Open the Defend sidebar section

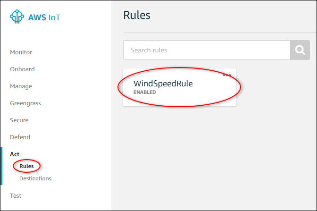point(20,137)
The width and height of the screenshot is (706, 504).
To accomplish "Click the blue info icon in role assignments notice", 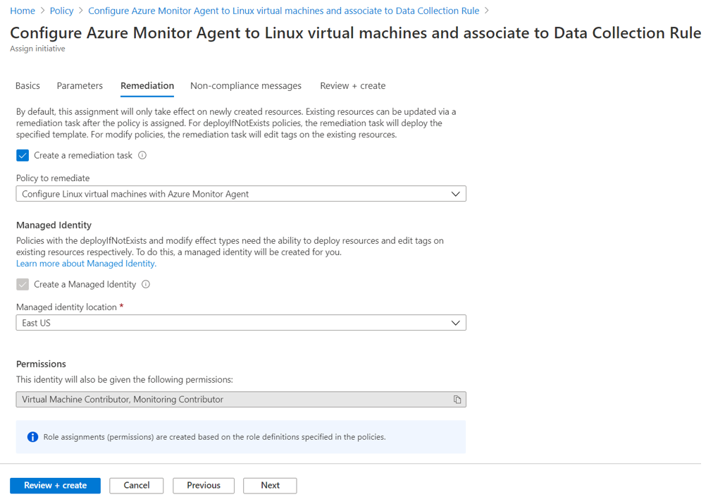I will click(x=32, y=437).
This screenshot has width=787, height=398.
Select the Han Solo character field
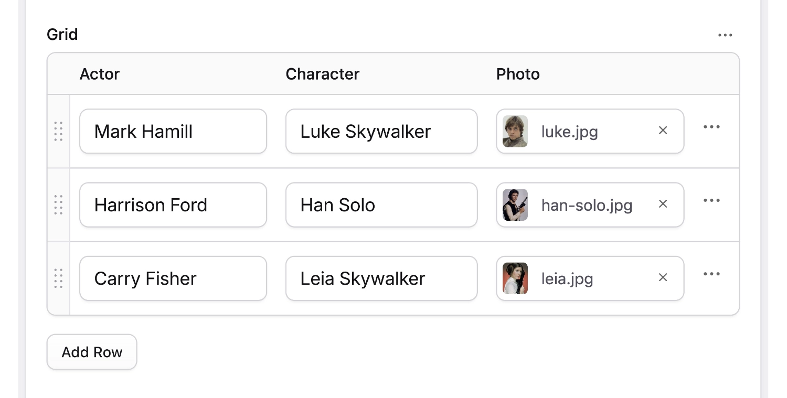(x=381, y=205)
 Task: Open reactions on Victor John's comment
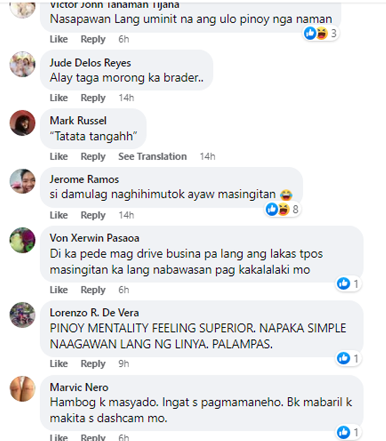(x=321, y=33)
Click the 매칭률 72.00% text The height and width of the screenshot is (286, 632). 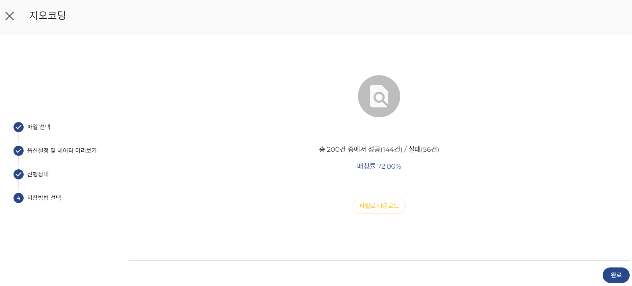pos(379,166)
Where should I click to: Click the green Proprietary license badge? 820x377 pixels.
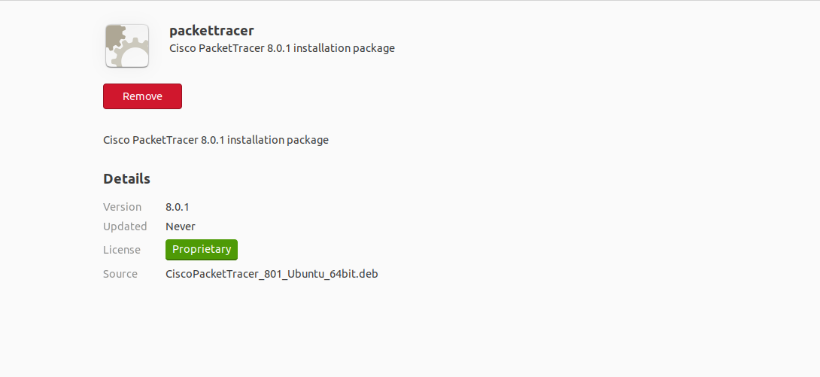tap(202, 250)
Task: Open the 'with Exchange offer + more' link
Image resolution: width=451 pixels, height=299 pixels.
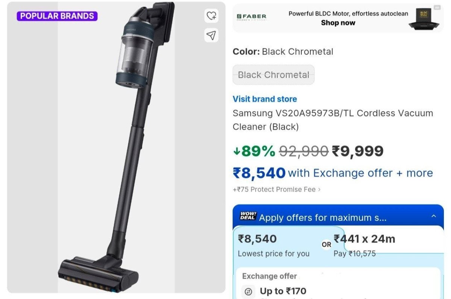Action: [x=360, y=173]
· · ·
_Work to be completed_: Leave out every picture, and write out exactly the lines from the one with "Image resolution: width=451" through the end of the records above, both ends included.

_Result of the exercise_:
Image resolution: width=451 pixels, height=299 pixels.
Action: [x=360, y=173]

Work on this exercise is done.